Мир ее сына исказился, как только в него перестал попадать солнечный свет. Она силилась разглядеть его лицо, прочесть в его чертах, что еще не все потеряно, что жажда доброты и нежности еще теплится в его глазах, но натыкалась на мрачную завесу, скрывающую правду.

— Мама, скажи, — голос его был хриплым, как ей показалось от возбуждения, — правда, что наш сосед спит со своей дочерью, этой, Юлей, кажется?

Она медленно отняла руки от лица. Разговора не получилось. Жаль, что милый доктор ошибся, но, как говорится, что есть — то есть. Где он, этот испорченный пацан, умудрился получить такие сведения?! Что ему за дело, совершается ли поблизости бессовестный акт, или дочь с отцом просто дурачатся?!

Мам?! — голос стал злым и настойчивым.

— Не знаю, — она постаралась и сыграла полное равнодушие. — Юле уже шестнадцать, она, конечно, еще совсем девочка, но ей пора бы и самой понимать, что можно позволять мужчине, а что нет.

— А если он ее не спрашивает?

— Дима, а откуда тебе известно, что Олег спит с Юлей? — она намеренно проигнорировала его вопрос. Вообще пора прекращать этот ликбез с четырнадцатилетним подростком! И телевизор она унесет, обязательно унесет! Завтра же!

— Видел в окно.

— Тебе показалось.

— Нет!

— Но ты же ночью только глядишь по окнам! Что там можно увидеть, ночью-то?!

— У них свет горел.

— Милый, это еще ничего не значит. Забудь.

— Я не думаю, что мне показалось, — сердито пробурчал он ей вслед, оставляя за собой последнее слово.

Ей и вправду пора было уходить. Теперь, после такого поворота их с сыном беседы, ей просто необходимо вновь встретиться с Анатолием. Сначала она собиралась на встречу с ним только из-за овладевшей ею симпатии, но сейчас ей требовался совет специалиста. Только бы скрыть свое увлечение от Дмитрия.

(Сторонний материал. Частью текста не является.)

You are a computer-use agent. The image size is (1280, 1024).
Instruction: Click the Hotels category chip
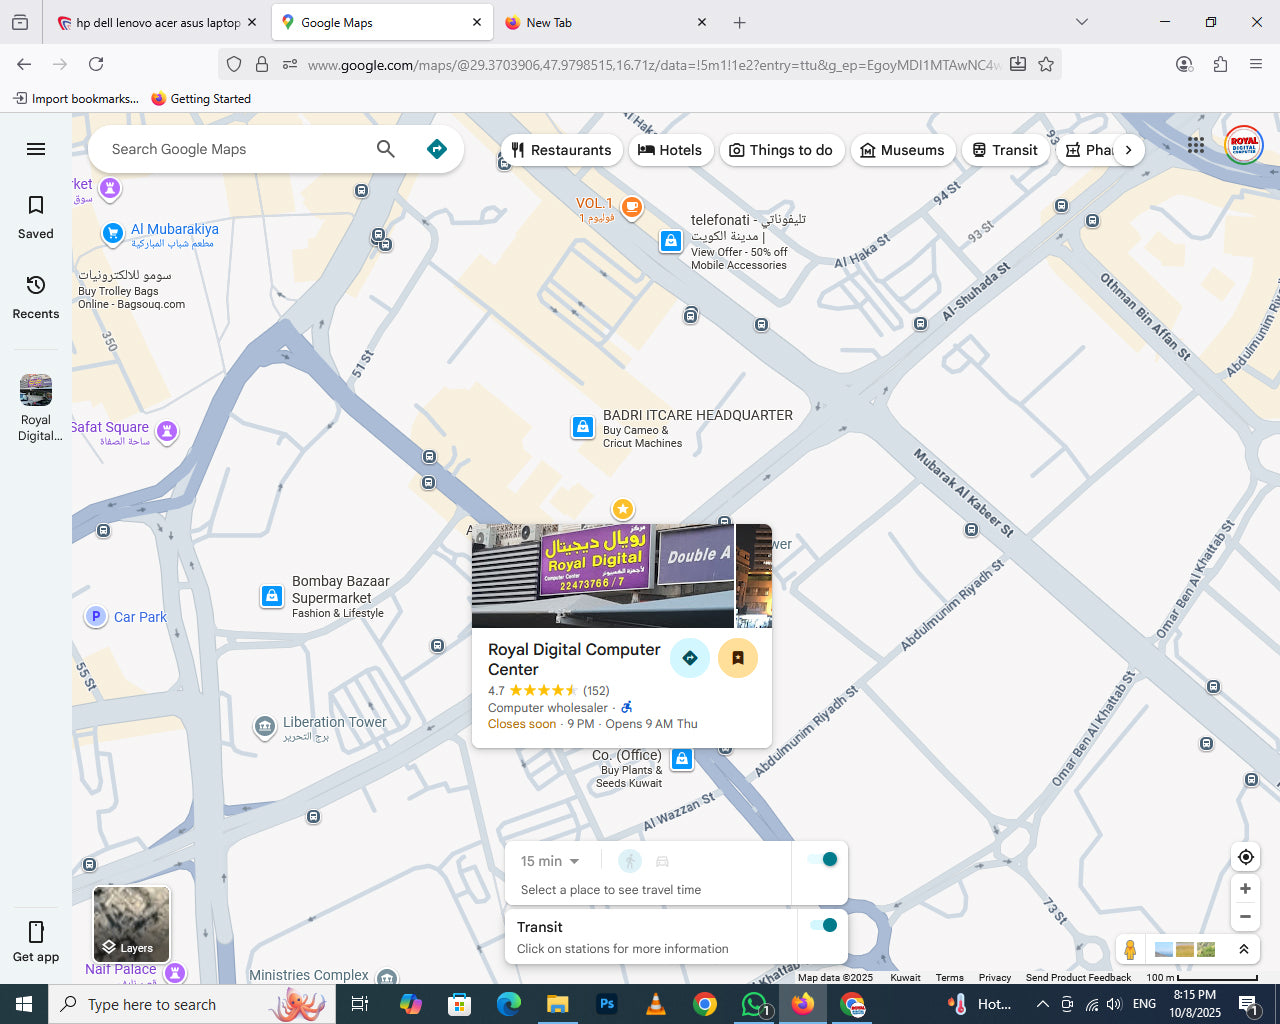(670, 150)
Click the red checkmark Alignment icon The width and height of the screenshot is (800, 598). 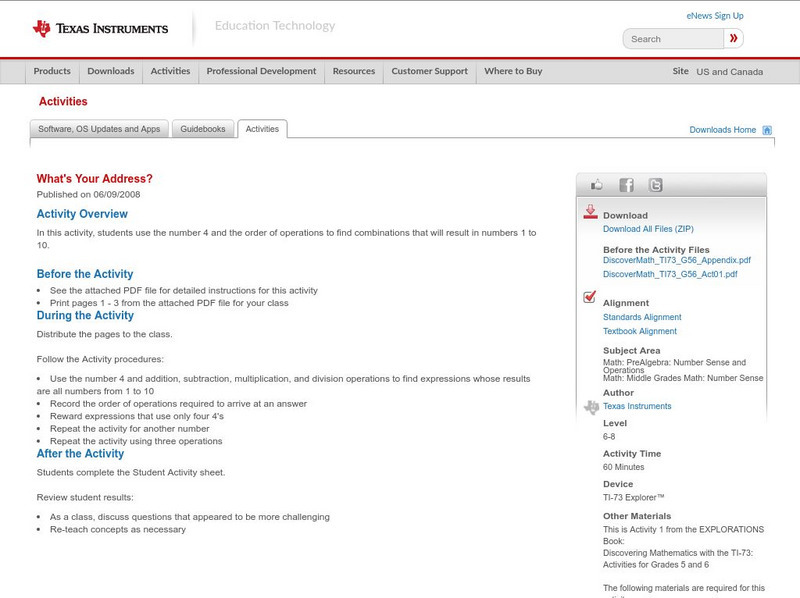(x=589, y=296)
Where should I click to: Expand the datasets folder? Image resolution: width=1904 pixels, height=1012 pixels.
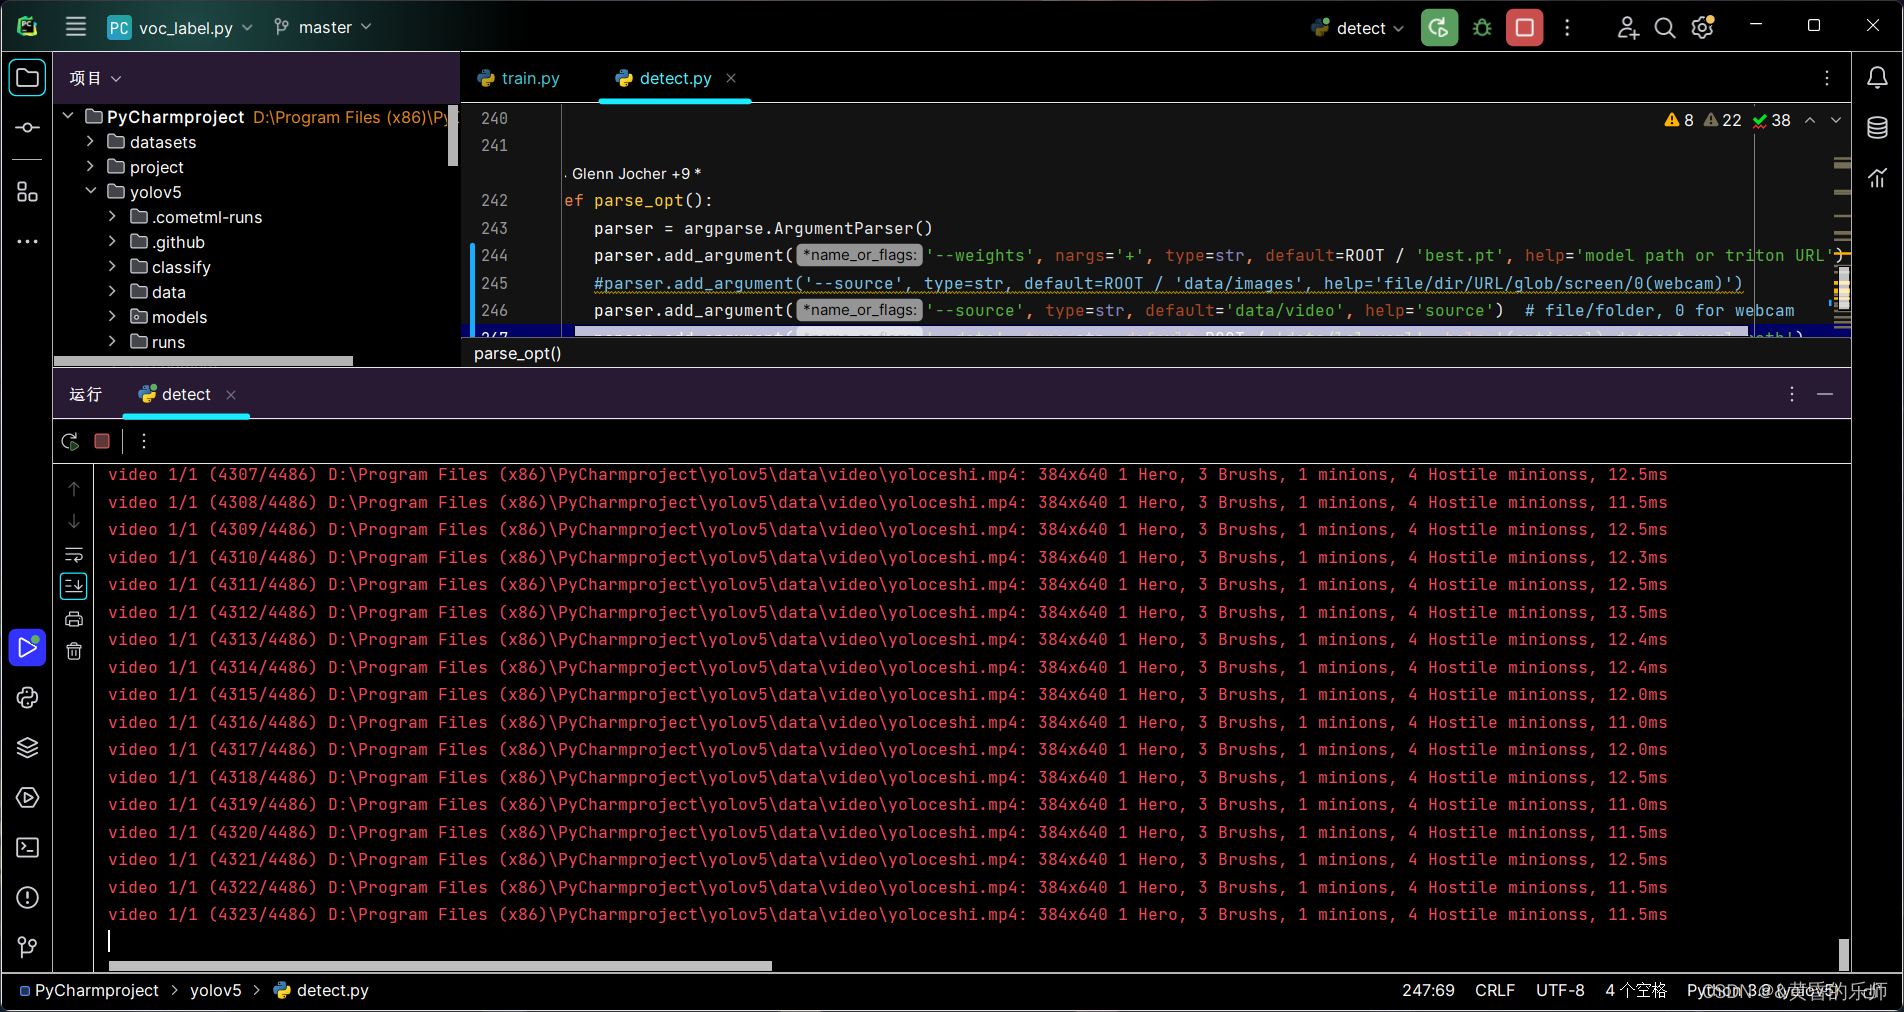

— Спокойной ночи, — тихо сказала она, придержав дверь, чтоб не хлопнула. — Спи спокойно и постарайся обо всем забыть.

Внизу, стоя в своей спальне у комода, на котором разместился сверкающий музыкальный центр, Галина долго перебирала в руках диски с записями Илиги и уговаривала себя потерпеть до завтра. Ее настроение требовало музыкального фона, но, приученная сыном к дисциплине, она не решалась открыть дисковод.

Неужели не настанет такое время, когда музыка польется нежными аккордами над ее садом, качая облака, уносясь в синие дали поднебесья?! Неужели она до старости будет вынуждена, словно вор в тишине чужого дома, красть собственное наслаждение, прятать его в закоулки памяти и торопиться уйти, унося свое сокровище от невежественных хозяев?! Кто придумал ей такую жизнь? Кто решил за нее, что нельзя петь, нельзя смеяться и приглашать в дом друзей, нельзя любить?!